Getting an average color from a Texture Sample

Hey there,

I have a problem that may sound simple, but I really struggle to find a solution for this.

So basically I have a texture and want to get rid of it’s structure on distance, while still keeping the average color, with a distance blend.

I’ve had multiple ideas how I could achieve this:

First I hoped there may be just a node, that extracts the average color for me, but this doesn’t seem to be the case.
Then I wanted to blur it, but that doesn’t seem to work that easy as well.

So the plan I’m now following is to tile the texture by a very high value (like 100) until there is no visible structure left.
Like this:

But how can I put a texture coordinate node behind a texture sample?

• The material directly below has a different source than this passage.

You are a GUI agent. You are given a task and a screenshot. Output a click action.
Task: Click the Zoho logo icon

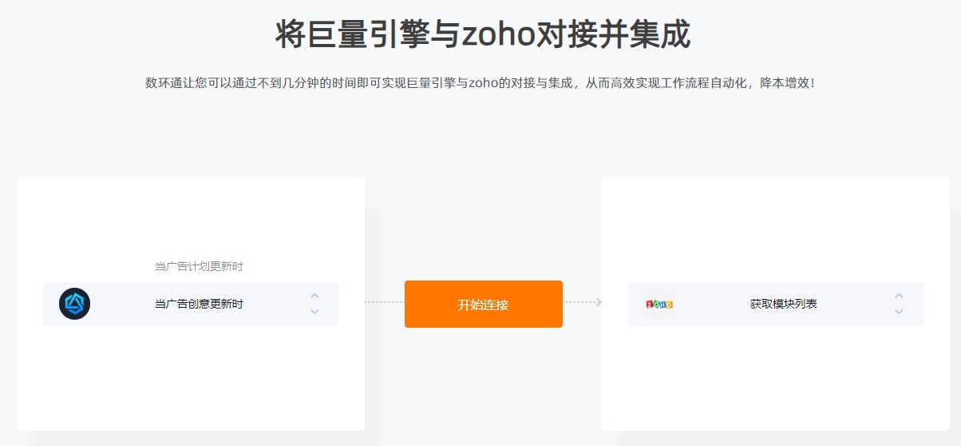click(659, 304)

I’ve tried to do it like this, but you see whats the problem here:

Is there any way to do that?
Of course I could just import the Texture Sample twice and put two different texture coordinate nodes in front of them. but that’s not the way I would prefer, because I later want to instance the material and the texture is supposed to be exchangeable. Always having to replace two identical textures wouldn’t be very nice.

Or does anyone of you have a different Idea how I could solve my problem, instead of tiling the texture?

Thanks in advance,

ElKaWeh

There isn’t such node and doing it in material is impractical. You would need to calculate the average color elsewhere and pass it as a parameter to the mat.
The closest you can get is by sampling all texels of texture’s lowest mip and averaging their values.

Ok, I have a solution.
In case anybody else is wondering, here it is:

So instead of importing the texture as a texture sample, I imported it as a parameter texture object now, and fed it into 2 different texture sample nodes. This way I later just have to replace one texture in the instance, but still can apply 2 different texture coordinates.

like this:

It’s not really an average then is it ? But scaling it down a bunch so the does effectively the same thing is pretty clever

For folks looking at this later, you can also change the mip value to something really high to get the same effect. It should be more performant, I think?

You are correct. Generally, exposing the MipMaps on the texture will allow you to enter a scalar / float value that do the exact same thing but be much more performant as no UV operation is required.